いよいよ8月9日にJ1リーグが一斉に再開だ。川崎フロンターレはアウェー連戦の最初に大分トリニータと戦う。脇坂泰斗はようやく訪れた中断期間でしっかり休息し、新たな攻撃のブラッシュアップを図った。磨いたのは、狭いところに突っ込んでいくコンビネーション。

上写真=脇坂泰斗はタイトル争いの連続になる後半戦へ向けて、力まずにゴールを狙っていく(写真◎スクリーンショット)

「もっともっと得点とアシストに絡む」

 チームメートの三笘薫、旗手怜央、そして6月までともに戦ってきた田中碧が出場していたから、川崎フロンターレのコントロールタワー、脇坂泰斗は東京オリンピックの応援には熱が入った。刺激も受けた。

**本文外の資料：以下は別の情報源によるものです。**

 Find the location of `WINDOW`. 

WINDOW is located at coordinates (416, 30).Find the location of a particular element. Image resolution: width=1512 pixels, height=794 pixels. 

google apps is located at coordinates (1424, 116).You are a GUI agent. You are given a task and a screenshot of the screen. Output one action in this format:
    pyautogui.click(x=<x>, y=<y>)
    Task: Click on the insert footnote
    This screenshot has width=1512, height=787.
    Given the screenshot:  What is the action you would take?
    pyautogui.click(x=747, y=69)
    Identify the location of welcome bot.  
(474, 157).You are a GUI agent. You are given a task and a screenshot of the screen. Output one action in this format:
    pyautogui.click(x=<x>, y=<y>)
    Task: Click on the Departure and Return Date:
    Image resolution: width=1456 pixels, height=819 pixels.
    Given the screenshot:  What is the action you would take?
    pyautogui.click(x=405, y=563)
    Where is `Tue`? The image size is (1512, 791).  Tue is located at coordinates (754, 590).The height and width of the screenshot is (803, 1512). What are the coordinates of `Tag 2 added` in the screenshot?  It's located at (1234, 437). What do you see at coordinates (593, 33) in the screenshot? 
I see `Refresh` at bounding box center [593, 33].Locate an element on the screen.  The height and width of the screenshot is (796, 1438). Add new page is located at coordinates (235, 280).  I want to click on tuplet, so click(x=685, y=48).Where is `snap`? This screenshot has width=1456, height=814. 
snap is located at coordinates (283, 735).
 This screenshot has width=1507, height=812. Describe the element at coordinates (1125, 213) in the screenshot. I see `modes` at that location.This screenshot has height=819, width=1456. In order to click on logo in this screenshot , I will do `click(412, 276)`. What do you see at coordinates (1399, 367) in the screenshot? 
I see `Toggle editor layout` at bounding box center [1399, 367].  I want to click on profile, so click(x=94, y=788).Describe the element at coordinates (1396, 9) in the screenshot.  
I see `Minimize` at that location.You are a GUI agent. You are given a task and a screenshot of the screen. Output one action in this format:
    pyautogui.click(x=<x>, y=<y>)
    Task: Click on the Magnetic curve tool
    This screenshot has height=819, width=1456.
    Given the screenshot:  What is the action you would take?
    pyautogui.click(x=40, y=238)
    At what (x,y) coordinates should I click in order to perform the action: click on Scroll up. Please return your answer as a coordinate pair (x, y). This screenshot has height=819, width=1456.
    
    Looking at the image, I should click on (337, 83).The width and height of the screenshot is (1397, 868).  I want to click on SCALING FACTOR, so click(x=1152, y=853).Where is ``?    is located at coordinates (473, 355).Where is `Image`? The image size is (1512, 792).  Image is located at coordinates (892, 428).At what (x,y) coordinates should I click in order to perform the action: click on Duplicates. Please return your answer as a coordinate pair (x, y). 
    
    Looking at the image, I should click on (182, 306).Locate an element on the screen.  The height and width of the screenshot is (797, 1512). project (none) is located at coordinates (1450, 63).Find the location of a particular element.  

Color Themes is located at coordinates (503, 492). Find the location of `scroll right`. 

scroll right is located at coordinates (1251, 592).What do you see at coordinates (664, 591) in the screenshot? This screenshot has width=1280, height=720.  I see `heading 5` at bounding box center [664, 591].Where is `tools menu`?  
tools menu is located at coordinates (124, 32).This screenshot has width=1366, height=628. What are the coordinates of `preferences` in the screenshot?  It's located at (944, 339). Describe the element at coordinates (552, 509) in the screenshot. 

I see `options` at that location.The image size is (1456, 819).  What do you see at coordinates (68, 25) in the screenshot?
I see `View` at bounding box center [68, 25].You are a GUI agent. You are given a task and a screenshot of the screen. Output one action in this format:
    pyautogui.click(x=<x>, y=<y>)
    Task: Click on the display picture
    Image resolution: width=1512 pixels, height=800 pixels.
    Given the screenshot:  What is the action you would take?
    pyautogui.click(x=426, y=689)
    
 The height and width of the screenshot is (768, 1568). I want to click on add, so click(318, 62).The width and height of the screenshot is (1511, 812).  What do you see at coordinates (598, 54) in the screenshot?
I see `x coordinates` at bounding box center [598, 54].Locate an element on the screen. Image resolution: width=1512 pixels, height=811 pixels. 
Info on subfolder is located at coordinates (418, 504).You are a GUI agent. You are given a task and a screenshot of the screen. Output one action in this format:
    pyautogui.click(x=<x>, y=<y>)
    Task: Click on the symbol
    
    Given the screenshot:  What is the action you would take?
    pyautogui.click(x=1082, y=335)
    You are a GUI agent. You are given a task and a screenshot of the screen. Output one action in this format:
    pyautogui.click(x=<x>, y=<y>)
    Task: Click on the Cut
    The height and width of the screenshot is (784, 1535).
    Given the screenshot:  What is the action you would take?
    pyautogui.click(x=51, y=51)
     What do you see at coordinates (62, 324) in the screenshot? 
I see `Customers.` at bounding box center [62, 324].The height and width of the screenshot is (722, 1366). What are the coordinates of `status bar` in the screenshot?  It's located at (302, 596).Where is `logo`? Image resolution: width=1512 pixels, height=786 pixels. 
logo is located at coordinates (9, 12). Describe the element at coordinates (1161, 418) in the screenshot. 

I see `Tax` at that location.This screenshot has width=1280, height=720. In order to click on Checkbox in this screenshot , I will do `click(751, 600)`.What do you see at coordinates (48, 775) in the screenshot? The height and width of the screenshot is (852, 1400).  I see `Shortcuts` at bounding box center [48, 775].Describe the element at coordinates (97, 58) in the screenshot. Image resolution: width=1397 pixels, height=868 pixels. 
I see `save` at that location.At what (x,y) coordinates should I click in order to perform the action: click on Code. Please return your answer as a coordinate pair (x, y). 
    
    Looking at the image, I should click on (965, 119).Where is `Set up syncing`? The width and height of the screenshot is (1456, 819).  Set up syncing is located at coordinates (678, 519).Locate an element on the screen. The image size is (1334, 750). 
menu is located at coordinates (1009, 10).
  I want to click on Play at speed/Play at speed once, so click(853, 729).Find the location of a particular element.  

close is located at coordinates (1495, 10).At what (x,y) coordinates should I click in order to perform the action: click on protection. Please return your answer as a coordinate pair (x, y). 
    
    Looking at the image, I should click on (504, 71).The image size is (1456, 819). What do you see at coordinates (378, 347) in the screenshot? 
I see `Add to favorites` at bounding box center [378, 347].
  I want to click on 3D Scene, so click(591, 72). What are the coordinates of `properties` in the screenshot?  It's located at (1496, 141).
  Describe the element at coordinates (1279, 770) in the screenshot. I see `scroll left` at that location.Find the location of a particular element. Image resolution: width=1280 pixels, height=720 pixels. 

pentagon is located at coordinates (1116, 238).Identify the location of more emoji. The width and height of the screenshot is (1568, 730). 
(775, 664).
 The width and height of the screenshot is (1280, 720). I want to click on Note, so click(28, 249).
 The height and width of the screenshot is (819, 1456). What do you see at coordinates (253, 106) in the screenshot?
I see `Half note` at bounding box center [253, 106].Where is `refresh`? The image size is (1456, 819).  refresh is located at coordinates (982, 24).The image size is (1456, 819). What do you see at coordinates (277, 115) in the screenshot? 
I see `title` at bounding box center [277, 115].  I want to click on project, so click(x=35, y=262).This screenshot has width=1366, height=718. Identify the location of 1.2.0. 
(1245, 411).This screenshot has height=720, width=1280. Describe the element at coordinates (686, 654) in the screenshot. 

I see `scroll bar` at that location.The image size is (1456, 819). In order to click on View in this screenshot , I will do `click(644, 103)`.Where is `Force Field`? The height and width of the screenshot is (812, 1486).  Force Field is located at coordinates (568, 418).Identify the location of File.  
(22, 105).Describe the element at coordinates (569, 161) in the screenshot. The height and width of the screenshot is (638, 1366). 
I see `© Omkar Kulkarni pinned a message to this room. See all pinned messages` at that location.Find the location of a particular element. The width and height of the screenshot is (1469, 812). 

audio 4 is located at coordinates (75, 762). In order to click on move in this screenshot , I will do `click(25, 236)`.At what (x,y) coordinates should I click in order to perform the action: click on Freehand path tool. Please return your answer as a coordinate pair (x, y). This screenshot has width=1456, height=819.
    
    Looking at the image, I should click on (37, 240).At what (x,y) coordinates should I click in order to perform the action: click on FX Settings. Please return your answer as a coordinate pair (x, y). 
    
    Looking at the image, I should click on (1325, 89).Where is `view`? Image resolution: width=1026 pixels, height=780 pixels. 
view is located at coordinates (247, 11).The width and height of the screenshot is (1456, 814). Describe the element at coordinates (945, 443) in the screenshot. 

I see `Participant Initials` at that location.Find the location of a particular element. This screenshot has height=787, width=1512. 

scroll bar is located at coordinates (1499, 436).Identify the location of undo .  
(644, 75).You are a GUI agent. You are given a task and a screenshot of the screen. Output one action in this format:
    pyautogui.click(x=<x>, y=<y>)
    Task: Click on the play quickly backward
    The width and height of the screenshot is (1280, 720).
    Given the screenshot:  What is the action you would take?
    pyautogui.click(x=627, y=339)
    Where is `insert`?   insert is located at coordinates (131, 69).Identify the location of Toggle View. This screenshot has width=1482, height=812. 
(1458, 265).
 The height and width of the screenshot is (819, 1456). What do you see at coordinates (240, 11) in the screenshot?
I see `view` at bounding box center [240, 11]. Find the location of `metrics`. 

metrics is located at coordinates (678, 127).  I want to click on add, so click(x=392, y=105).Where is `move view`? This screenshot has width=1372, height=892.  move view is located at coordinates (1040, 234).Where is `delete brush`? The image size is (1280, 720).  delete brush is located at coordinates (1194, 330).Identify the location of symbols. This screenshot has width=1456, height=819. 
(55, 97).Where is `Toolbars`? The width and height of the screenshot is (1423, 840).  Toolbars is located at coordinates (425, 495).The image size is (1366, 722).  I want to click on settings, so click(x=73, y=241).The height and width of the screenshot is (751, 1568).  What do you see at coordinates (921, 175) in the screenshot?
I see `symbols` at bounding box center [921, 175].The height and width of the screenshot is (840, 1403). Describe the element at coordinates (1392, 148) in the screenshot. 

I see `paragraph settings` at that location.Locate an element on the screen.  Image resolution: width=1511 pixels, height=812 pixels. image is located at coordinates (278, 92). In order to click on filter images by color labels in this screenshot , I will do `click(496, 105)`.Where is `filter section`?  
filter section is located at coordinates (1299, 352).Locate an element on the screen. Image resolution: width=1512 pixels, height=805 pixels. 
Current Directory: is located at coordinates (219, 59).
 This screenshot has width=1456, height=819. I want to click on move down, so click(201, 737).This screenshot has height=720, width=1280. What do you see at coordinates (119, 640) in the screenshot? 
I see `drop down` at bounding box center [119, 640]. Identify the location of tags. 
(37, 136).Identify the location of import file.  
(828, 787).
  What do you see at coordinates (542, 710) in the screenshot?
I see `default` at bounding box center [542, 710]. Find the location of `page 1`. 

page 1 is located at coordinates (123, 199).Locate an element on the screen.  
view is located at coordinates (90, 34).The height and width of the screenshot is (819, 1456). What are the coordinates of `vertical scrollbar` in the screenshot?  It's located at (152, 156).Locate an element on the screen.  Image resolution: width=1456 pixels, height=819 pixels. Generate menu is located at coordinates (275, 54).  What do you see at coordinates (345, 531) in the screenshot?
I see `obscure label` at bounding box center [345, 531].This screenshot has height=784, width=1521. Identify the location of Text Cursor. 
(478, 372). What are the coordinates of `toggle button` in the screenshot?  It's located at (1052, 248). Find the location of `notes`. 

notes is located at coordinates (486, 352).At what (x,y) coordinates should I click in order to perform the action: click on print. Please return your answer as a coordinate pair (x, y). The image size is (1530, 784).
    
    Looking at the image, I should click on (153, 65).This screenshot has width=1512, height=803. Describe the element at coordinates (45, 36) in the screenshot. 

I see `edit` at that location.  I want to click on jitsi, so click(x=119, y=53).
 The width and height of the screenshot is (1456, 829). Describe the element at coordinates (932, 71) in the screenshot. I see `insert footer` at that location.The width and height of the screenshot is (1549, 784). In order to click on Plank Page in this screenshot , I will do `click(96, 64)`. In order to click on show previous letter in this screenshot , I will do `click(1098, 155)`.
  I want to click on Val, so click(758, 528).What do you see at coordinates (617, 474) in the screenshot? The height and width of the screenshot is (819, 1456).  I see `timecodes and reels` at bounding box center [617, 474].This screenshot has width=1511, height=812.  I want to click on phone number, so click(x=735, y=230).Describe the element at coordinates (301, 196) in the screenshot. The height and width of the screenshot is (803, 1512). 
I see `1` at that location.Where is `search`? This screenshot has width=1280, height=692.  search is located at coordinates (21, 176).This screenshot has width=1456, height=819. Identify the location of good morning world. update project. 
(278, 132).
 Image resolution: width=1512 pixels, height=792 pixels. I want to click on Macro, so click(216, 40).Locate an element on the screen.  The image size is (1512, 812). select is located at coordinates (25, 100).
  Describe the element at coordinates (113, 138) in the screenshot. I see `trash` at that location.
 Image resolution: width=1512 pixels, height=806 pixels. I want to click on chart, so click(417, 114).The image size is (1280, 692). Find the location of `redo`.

 残念ながら日本が負けてしまったスペインとの準決勝で、そのスペインが最後の最後に決めきったゴールは、川崎Fと脇坂のこれからに大きな影響を与えるかもしれない。115分、日本の左からのスローインがミケル・オヤルサバルに収まると、日本の選手の間を中に通されて、マルコ・アセンシオに左足で巻くように逆サイドに決められた。

「日本の失点シーンのところが特にそうなんですけど、日本の枚数は揃っているのに、外されて慌てて3人が出ていって空いているところに通されてしまいました。もちろん、素晴らしい得点なんですけど、そういうイメージは持っています」

 この中断期間、そのゴールのようにあえて狭いところを崩していくトレーニングも積んできたのだという。「あまり詳しくは言いたくないんですけど」と笑いながらも、その内容の一端を言葉にした。

「相手の配置のことというよりも、相手が中を締めてきたら、一人ひとりが『締めることができているな』というか人任せというか、『締めているからOK』というメンタルになって、そこに突っ込んでいくことによって相手が何人も食いついてきます。例えば、ボールホルダーになったセンターフォワードにセンターバック2人が食いついてきたら、単純に周りが空いてくると思いますし、そういう効果はあると思います」

 定番のグループテクニックではあるが、それを改めて川崎Fが突き詰めにきていることは、対戦するチームには厄介かもしれない。もちろん、こうして1カ所に相手を集結させておいて、薄くなったスペースを素早く突いていくパターンも同時に整理しているというから、ブラッシュアップに余念はないようだ。

 今季はリーグ戦で20試合に出場して2ゴールだが、4月の終わりから途中交代やベンチ外も増えていた。過密日程によるローテーションの影響もあるものの、ずっと自らのプレーが物足りないと口にしてきた。

「もっともっと得点とアシストに絡むところは、まず大事ですよね。ACLで得点もアシストも積み重ねられたので、リーグ戦でも引き続きやっていきたいと思います」

 そのACLでは、グループステージ第2戦の北京FC(中国)戦で決めた一発を、今後のスタンダードに据えるつもりだ。56分、リラックスして気持ちよくたたき込んでみせた、無回転ミドルシュート。

「あのミドルはトレーニングのときのように力まずに打てたので、どの試合でもああいうシュートが打てるようになれば、ゴールを積み重ねられると思います」

 J1、ルヴァンカップ、天皇杯、そしてACLと4冠の可能性が残っている。「総取り」するためにも、脇坂の力まない大活躍は欠かせない。